(Collection entries)
^^^^^^^^

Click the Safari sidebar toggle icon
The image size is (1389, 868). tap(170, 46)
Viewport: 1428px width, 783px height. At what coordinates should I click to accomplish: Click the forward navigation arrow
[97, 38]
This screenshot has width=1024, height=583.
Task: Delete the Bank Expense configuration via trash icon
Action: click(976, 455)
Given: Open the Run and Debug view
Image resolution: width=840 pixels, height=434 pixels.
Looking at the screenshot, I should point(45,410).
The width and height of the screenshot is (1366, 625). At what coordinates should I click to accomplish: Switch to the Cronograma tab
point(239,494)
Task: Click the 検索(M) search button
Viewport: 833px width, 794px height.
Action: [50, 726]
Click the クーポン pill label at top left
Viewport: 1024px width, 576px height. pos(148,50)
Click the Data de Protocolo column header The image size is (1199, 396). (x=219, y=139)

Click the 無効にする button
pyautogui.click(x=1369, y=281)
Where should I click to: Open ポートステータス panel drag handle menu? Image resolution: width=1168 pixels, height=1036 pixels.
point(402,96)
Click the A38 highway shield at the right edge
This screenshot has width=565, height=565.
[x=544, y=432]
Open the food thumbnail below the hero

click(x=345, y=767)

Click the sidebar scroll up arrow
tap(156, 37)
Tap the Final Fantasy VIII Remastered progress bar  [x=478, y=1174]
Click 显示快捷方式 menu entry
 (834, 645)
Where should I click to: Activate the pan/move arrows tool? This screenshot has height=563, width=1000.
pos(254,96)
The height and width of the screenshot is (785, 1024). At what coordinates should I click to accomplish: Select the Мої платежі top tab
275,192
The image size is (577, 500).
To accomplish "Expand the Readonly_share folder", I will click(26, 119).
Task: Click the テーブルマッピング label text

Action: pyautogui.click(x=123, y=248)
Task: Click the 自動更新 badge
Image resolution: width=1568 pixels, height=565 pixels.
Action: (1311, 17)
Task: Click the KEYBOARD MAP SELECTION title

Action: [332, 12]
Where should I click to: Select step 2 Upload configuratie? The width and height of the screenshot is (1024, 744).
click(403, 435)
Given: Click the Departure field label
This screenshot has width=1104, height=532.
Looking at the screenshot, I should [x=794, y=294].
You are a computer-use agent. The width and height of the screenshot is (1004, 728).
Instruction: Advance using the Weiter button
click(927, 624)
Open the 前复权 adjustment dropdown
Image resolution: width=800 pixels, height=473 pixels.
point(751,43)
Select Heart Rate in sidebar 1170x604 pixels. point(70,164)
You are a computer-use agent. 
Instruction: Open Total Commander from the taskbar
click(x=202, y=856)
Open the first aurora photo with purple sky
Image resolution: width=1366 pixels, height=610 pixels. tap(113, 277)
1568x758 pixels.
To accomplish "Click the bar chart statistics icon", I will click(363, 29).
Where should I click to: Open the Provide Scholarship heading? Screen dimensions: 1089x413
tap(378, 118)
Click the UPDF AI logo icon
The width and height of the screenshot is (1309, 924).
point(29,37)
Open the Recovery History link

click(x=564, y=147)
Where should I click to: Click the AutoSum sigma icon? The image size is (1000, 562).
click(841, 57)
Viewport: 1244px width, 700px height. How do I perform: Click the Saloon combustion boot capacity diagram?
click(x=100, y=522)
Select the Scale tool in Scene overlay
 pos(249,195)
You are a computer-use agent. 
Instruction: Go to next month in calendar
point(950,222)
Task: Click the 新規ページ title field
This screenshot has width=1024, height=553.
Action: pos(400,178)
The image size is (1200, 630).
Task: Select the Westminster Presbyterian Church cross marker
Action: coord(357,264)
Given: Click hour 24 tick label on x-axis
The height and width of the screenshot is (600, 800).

^^^^^^^^

Show all lines above holding "Given".

Given: Open the Run and Debug view
Given: Click the Departure field label
Given: Click hour 24 tick label on x-axis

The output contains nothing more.